- Given how web stack exploits work these days a compromise does not automagically mean a root compromise,
- suggesting a box is thoroughly compromised without actually investigating it is rather inefficient IMNSHO,
- suggesting a restore from backup without checking contents first or re-installing without investigating first may easily expose the same loophole all over again.
Please think about the consequences of "advice".
The main reason for web stack compromises is running outdated versions of software, third party plug-ins or not running software like it should be. The latter includes issues like running all web sites in the same shared hosting environment, web servers running default configurations, PHP configuration allowing dangerous HTTP methods, lax file access permissions, installers that aren't cleaned up, unrestricted access to management interfaces, leeched FTP credentials, compromised SSH accounts, no hardened PHP, web no application firewall, no testing whatsoever, etc, etc.
Originally Posted by weasle37
Most of the time you'll find a standardized kit containing a (PHP_based) backdoor, IRC bot and SSH scanner, rarely accompanied by a process hider, cronjob and other "goodies".
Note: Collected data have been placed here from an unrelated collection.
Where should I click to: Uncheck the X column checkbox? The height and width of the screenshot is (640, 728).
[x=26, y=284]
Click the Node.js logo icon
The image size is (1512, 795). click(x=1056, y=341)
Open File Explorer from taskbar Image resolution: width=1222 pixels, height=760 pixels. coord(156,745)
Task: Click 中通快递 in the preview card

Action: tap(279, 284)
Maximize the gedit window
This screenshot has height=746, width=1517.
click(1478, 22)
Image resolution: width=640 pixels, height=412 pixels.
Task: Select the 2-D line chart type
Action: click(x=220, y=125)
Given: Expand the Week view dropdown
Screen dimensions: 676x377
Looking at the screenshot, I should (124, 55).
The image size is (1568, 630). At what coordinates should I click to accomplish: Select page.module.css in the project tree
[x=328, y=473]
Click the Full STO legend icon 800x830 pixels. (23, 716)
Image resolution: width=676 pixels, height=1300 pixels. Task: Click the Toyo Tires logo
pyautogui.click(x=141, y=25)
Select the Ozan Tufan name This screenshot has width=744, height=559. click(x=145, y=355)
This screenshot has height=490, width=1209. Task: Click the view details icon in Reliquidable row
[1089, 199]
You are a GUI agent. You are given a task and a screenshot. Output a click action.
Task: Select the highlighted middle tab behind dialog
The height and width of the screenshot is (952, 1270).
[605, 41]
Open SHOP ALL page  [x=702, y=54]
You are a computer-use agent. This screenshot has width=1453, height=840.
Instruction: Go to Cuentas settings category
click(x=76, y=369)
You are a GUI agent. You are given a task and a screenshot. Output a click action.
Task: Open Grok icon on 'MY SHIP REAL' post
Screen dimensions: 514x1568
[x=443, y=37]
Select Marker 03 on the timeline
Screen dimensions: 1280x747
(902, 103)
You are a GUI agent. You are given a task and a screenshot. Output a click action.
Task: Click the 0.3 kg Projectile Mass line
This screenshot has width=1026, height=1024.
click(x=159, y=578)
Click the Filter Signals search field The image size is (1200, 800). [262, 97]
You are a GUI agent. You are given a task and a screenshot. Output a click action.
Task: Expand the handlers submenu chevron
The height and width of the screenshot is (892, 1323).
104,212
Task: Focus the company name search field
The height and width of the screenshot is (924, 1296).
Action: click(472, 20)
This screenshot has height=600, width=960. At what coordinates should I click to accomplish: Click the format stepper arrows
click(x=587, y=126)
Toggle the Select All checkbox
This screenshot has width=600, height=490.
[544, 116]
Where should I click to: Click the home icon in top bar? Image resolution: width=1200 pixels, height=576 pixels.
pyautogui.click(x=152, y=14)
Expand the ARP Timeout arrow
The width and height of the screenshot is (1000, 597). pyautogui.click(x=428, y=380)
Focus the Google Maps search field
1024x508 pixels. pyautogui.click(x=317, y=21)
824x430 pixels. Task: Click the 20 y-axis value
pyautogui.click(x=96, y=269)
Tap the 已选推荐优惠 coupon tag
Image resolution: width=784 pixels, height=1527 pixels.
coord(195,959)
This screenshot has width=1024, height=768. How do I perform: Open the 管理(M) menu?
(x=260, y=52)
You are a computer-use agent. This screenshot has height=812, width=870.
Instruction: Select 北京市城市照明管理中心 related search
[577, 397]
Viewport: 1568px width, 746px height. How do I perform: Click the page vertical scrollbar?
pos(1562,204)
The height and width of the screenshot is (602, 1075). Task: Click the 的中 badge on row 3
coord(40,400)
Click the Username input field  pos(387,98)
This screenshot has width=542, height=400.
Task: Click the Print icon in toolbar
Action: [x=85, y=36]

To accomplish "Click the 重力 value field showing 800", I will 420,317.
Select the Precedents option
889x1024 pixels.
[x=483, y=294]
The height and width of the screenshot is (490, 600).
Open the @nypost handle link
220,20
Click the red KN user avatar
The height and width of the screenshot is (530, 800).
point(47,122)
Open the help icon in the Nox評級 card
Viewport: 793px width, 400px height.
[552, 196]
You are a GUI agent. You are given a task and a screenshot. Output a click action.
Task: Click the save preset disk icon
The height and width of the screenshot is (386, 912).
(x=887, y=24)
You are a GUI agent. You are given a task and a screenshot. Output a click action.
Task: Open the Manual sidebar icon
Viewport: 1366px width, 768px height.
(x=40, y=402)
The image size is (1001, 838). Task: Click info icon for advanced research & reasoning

Best suggestion in short would be to run all (and I mean all) your logs through Logwatch as it is the quickest way I know to generate leads. Use the "--detail High --service All --range All --archives --numeric" args.
*While there's not much honor in "solving" these kinds of compromises, they do happen multiple times a day, I'm offering to help you with a more thorough investigation. You have to gather quite a lot of information, I won't guarantee any success but it'll be educating. If you're up for that please:
0. Read the CERT Intruder Detection Checklist. While it's old it can still serve as guideline in case you don't know which core items to check,
1. Replace "/path/to/data.txt" with a suitable location like /dev/shm or /var/tmp and save the following information (attach as plain text or pastebin it):
*Note you should mitigate the situation (raise firewall to deny incoming connections, stop services, kill rogue processes) only after you saved this information.
( \ps axfwwwe -opid,ppid,gid,uid,cmd 2>&1; \lsof -Pwln 2>&1; \netstat -anTpe 2>&1; \lastlog 2>&1; \last -wai 2>&1; \who -a 2>&1 ) > /path/to/data.txt
2. Please post the following nfo:
- which basic services the machine provides like telnet, Vino, SSH, et, etc and any LAMP ones including web-based management panels, statistics, web log, forum, shopping cart, plugins and other software running on top of your web server,
- if software was kept up to date or not,
- which logging, access restrictions are in place and what hardening was performed (if any),
- if there have been earlier breaches or anomalies,
- if you've killed any processes or deleted anything,
- if there are any foreign objects in directories the web server user or unprivileged users can write to like /var/www, home, /tmp, /var/tmp,
- anything "odd" in user shell histories,
- scan the directories mentioned above with LMD (http://www.rfxn.com/projects/linux-malware-detect/) or the databases from clamav.securiteinfo.com.
* Please be verbose when posting and add any nfo you think may be useful.